Document passage:

☆ ☆ ☆ ☆ ☆ ☆ ☆

The direct predecessor to the Vlaams Blok was the big tent People's Union, which was founded in 1954 as the successor to the Christian Flemish People's Union electoral alliance, that had successfully run for election earlier the same year. The party had been careful to choose its leaders from nationalist circles that had not collaborated with the Nazis. The People's Union had successfully united various strands of Flemish nationalists into a coherent movement from federalists to separatists, however some Flemish separatists had been suspicious of the People's Union since its outset, and it became clear by the 1970s that the party had moved to a moderate left-liberal course, which led to the defection of its more radical members. The remaining nationalist hardliners finally rejected the party's participation in a new five-party government coalition in 1977, and particularly the Egmont pact, believing it had conceded too much to the francophone government parties.

===Early years (1978–1988)===
In late 1977, the rejection of the Egmont pact by the hardliner faction of the People's Union led to the establishment of two new (short-lived) parties; the radical nationalist Flemish National Party (VNP) and the national liberal Flemish People's Party (VVP), respectively led by Karel Dillen and Lode Claes. The parties contested the 1978 general elections in a coalition called "Vlaams Blok", where they won 1.4% of the vote and one seat in the Chamber of Representatives (taken by Dillen). On 28 May 1979, the VNP and VVP finally merged to form a new party named Vlaams Blok, and Dillen was nominated to be the party's leader for life. The party initially recruited its members from Flemish nationalist organisations, such as the Taal Aktie Komitee, Voorpost, Were Di, and the Order of Flemish Militants, while some local groups also simply turned into local branches of the Vlaams Blok. Since its inception, the party was widely regarded as an extreme right-wing and racist group.

The party did not have much electoral success at first, and was stable at one seat in the 1981 general elections. It stood candidates in very few communities, and was active almost entirely in the city of Antwerp. Having been founded mainly as a protest against the Egmont pact, the party revamped and broadened its platform after the pact collapsed. It did not make much progress in the 1985 general elections, and Dillen thus started the so-called "Operation Rejuvenation", allowing for an across-the-board change of the party leadership, integrating many leaders of nationalist youth and student organisations into the party council. The party's youth organisation, the Vlaams Blok Jongeren (VBJ), was founded in 1987 by among others Filip Dewinter and Frank Vanhecke.

☆ ☆ ☆ ☆ ☆ ☆ ☆

Set of tasks:
[1] Using the passage on the early history of the Vlaams Blok, decide whether each statement agrees with it: (a) the People's Union was founded in 1954; (b) the Vlaams Blok coalition won two seats in the Chamber of Representatives in the 1978 general elections; (c) Filip Dewinter and Frank Vanhecke were among the founders of the Vlaams Blok Jongeren. Answer yes or no for each and quote the words of the passage that decide it.
[2] List every Flemish nationalist organisation that the passage on the early history of the Vlaams Blok names as a source of the party's first members.

Information supplied:
☆ ☆ ☆ ☆ ☆ ☆ ☆

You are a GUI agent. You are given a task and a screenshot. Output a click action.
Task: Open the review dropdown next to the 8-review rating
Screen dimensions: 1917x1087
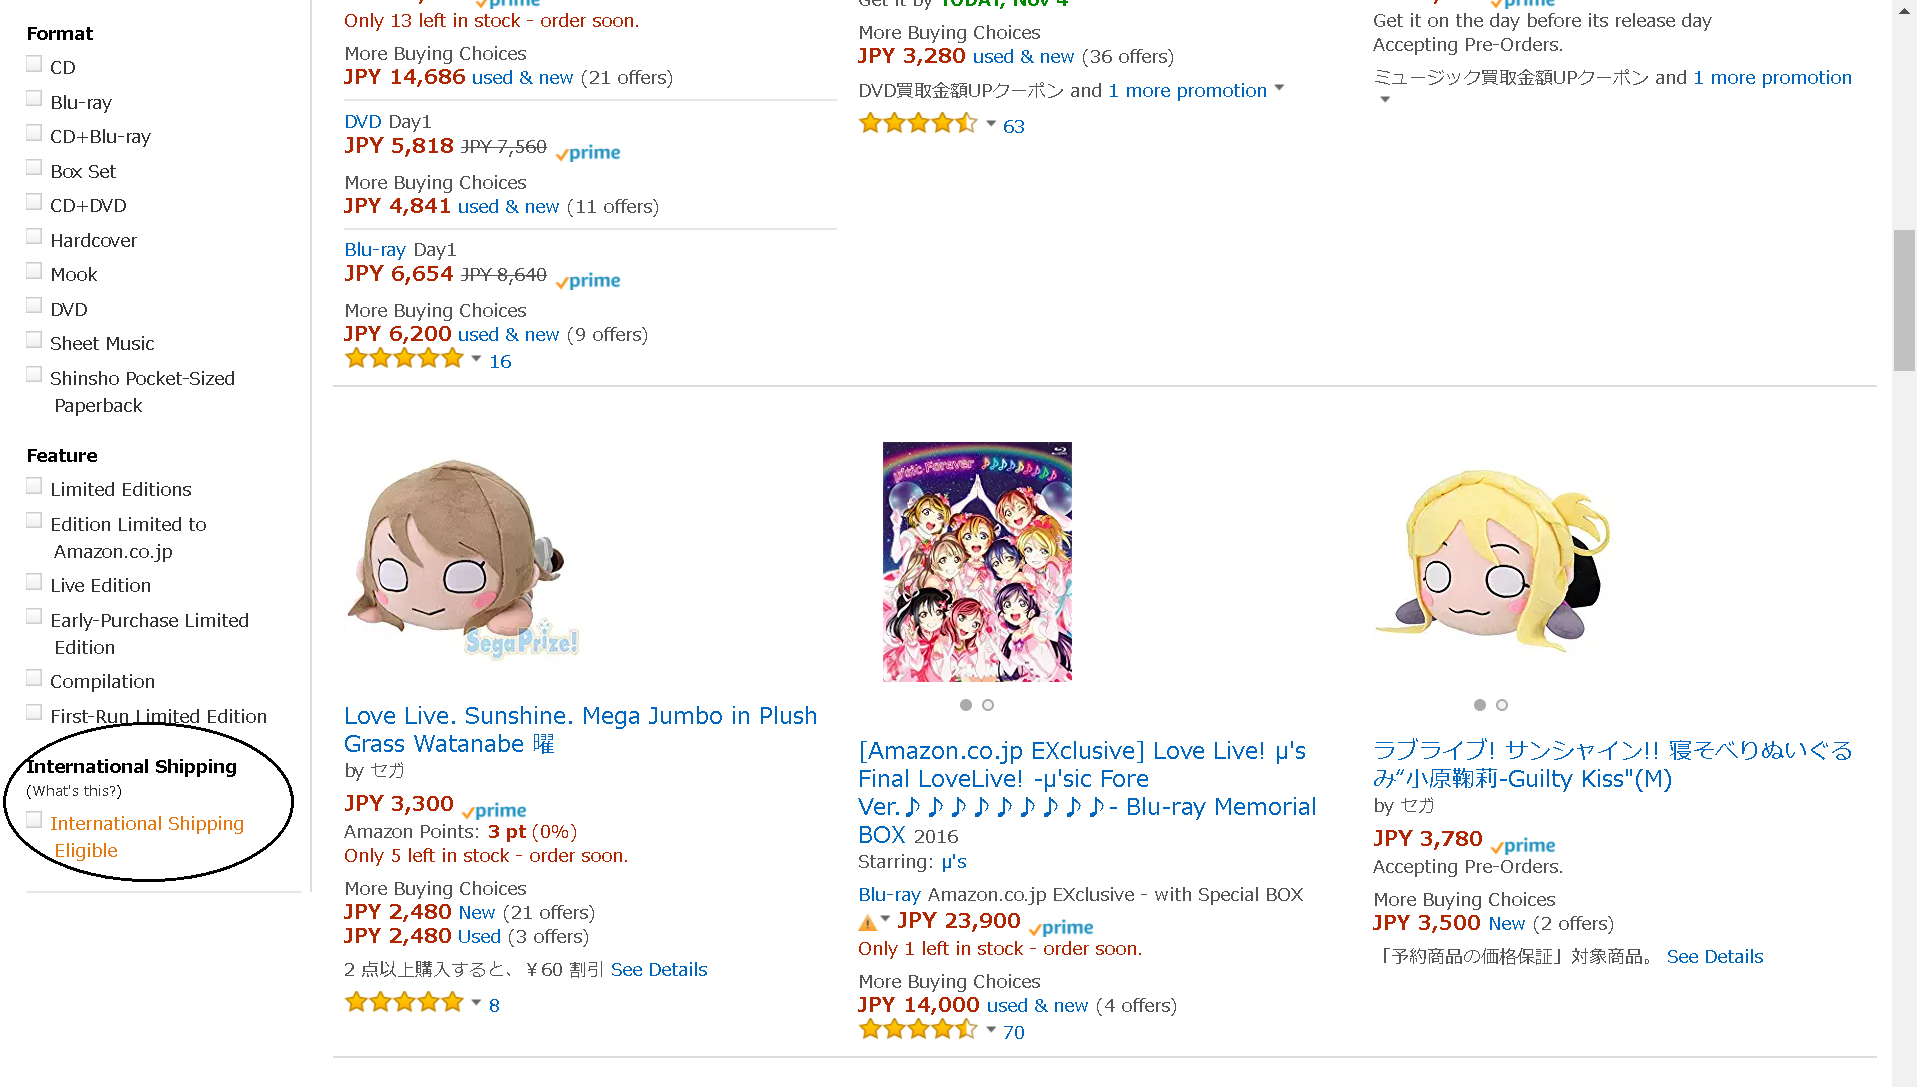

☆ ☆ ☆ ☆ ☆ ☆ ☆

Expected responses:
[1]
(a) Yes: "which was founded in 1954 as the successor to the Christian Flemish People's Union electoral alliance"
(b) No: "they won 1.4% of the vote and one seat in the Chamber of Representatives"
(c) Yes: "was founded in 1987 by among others Filip Dewinter and Frank Vanhecke"

[2]
- Taal Aktie Komitee
- Voorpost
- Were Di
- Order of Flemish Militants